* **Exercise instructions**: Please repeat the lines below exactly. Begin with the line containing "Viewport: 1024px width, 505px" and go on through the line containing "Task: Click the permission".

(Beginning of Data under study)

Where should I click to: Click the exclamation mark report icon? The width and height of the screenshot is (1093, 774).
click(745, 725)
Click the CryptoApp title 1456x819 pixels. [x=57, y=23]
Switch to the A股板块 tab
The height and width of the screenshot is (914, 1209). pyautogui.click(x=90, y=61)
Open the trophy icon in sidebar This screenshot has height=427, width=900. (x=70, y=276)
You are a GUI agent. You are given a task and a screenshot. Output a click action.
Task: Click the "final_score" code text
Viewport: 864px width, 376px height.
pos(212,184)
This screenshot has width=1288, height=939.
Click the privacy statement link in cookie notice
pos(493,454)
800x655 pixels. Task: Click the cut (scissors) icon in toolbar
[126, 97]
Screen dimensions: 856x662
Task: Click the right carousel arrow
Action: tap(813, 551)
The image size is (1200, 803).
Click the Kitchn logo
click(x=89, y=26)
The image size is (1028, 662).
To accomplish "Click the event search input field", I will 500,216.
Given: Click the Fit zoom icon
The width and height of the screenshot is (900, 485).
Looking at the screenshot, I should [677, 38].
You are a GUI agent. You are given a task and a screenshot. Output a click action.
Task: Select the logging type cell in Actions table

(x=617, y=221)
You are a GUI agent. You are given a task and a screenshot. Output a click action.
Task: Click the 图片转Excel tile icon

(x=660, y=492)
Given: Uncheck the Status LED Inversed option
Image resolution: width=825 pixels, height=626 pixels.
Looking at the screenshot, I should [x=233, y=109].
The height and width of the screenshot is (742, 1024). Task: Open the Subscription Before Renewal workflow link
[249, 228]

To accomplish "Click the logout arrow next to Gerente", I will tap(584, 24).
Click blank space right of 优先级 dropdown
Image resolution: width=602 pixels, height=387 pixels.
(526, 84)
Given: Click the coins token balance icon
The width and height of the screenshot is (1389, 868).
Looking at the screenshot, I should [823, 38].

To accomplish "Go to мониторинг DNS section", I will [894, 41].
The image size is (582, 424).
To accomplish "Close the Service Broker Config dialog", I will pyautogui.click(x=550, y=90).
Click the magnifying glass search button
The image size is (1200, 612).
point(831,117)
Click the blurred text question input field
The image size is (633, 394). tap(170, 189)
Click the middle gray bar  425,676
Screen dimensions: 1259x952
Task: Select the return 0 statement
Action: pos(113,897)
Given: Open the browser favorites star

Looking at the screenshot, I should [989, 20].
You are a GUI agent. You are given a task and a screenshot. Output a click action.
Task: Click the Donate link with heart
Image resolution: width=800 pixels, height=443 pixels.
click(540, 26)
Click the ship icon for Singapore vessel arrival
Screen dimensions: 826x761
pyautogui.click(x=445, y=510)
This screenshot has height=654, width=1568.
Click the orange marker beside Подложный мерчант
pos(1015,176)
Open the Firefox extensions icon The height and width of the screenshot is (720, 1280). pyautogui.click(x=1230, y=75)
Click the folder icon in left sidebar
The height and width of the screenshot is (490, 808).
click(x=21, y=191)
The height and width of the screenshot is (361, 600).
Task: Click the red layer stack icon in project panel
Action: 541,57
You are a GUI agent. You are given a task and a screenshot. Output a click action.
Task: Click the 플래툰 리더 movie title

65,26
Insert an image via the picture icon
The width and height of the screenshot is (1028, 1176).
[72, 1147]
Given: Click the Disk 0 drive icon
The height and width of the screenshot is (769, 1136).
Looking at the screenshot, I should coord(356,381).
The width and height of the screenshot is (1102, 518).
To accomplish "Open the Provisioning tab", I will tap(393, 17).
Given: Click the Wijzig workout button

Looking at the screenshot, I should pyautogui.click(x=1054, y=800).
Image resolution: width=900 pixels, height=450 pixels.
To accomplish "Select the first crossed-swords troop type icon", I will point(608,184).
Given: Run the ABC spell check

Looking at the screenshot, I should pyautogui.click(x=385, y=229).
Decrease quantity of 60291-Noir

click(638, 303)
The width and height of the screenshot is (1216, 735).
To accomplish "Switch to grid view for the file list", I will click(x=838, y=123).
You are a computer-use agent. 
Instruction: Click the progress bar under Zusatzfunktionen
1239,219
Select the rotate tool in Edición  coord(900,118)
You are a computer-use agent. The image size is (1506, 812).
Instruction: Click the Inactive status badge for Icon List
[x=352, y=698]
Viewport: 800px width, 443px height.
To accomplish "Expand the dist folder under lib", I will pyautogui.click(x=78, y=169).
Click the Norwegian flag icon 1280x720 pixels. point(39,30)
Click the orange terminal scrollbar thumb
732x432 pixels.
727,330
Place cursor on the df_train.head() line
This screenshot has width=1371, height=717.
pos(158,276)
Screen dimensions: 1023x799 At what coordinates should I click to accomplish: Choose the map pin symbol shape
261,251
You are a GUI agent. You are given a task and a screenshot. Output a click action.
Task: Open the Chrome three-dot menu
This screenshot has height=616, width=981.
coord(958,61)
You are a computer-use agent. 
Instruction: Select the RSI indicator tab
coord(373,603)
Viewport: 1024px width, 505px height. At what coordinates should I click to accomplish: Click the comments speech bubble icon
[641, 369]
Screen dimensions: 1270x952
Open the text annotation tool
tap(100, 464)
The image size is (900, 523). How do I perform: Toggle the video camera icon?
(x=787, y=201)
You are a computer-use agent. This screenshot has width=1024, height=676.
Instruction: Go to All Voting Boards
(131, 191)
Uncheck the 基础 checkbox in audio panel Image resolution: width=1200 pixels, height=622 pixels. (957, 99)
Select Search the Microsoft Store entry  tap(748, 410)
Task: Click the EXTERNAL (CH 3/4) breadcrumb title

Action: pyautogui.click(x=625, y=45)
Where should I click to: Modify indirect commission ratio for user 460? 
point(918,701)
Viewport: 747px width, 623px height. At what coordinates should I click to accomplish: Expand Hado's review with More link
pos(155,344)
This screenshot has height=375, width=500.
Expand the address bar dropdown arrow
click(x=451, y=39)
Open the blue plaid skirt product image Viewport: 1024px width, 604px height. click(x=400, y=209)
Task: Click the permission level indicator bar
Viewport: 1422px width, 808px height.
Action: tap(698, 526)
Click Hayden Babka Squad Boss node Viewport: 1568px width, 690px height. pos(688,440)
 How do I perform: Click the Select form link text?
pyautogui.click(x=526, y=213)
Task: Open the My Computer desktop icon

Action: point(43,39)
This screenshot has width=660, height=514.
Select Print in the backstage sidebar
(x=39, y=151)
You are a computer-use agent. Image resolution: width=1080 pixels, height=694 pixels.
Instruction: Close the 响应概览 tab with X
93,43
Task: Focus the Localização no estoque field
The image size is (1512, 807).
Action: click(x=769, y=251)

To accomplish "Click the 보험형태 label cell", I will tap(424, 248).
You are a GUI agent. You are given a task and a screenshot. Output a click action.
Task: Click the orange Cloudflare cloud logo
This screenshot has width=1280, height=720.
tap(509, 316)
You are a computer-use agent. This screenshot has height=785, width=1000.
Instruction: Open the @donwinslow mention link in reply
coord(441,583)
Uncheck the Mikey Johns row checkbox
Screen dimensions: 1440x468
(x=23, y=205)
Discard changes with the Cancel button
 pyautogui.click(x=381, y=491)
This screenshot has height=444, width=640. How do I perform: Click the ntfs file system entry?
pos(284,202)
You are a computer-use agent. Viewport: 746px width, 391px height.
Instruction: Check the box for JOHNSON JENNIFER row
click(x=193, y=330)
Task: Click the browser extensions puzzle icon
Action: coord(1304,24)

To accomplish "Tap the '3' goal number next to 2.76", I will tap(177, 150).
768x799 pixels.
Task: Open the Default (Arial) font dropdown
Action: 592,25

(End of Data under study)

* **Solution**:
Viewport: 1024px width, 505px height. At what coordinates should I click to accomplish: Click the comments speech bubble icon
[641, 369]
Screen dimensions: 1270x952
Open the text annotation tool
tap(100, 464)
The image size is (900, 523). How do I perform: Toggle the video camera icon?
(x=787, y=201)
You are a computer-use agent. This screenshot has width=1024, height=676.
Instruction: Go to All Voting Boards
(131, 191)
Uncheck the 基础 checkbox in audio panel Image resolution: width=1200 pixels, height=622 pixels. (957, 99)
Select Search the Microsoft Store entry  tap(748, 410)
Task: Click the EXTERNAL (CH 3/4) breadcrumb title

Action: pyautogui.click(x=625, y=45)
Where should I click to: Modify indirect commission ratio for user 460? 
point(918,701)
Viewport: 747px width, 623px height. At what coordinates should I click to accomplish: Expand Hado's review with More link
pos(155,344)
This screenshot has height=375, width=500.
Expand the address bar dropdown arrow
click(x=451, y=39)
Open the blue plaid skirt product image Viewport: 1024px width, 604px height. click(x=400, y=209)
Task: Click the permission level indicator bar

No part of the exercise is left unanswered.